• Data to use
__________________________________________________

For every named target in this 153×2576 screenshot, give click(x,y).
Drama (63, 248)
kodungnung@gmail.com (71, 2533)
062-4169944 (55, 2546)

__________________________________________________

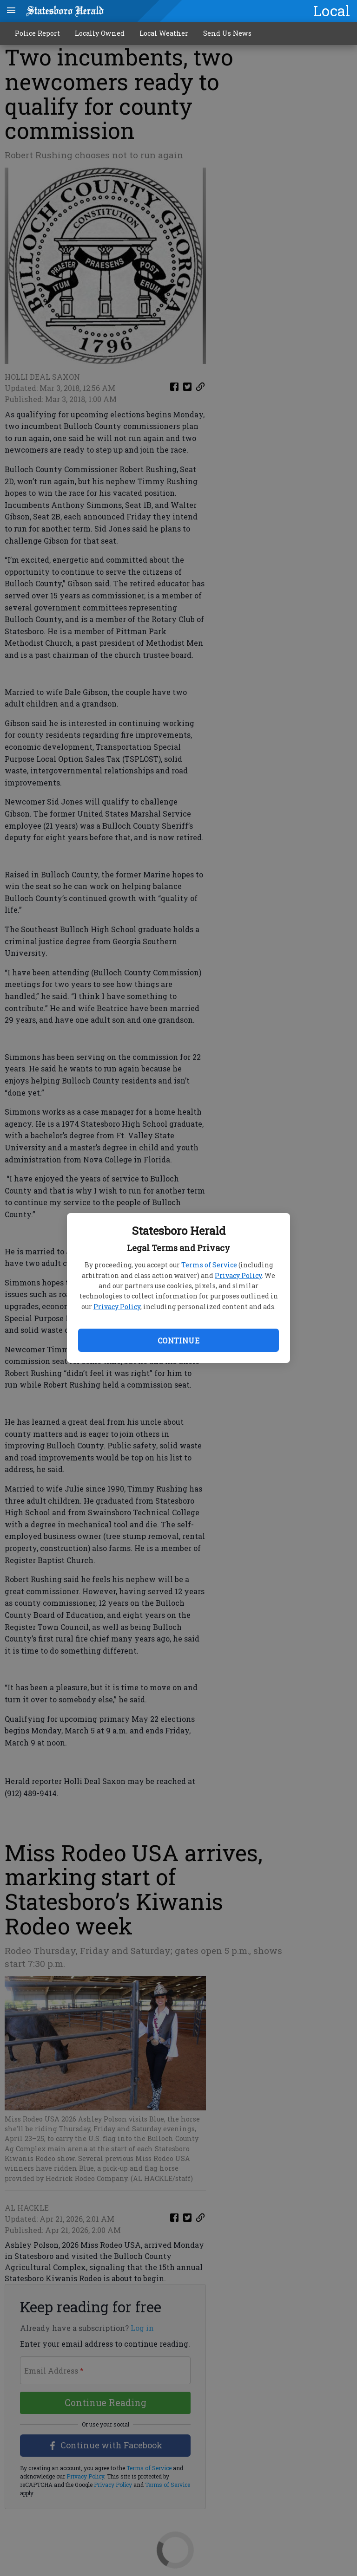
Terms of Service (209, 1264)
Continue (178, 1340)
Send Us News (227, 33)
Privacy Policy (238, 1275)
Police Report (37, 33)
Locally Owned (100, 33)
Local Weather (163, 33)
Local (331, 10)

__________________________________________________

• Brief
Rewrite the lines from the one with "For every named" to the one with "kodungnung@gmail.com (71, 2533)", putting "Music" in place of "Drama" and leaving everything else unchanged.

• Correct result
For every named target in this 153×2576 screenshot, give click(x,y).
Music (63, 248)
kodungnung@gmail.com (71, 2533)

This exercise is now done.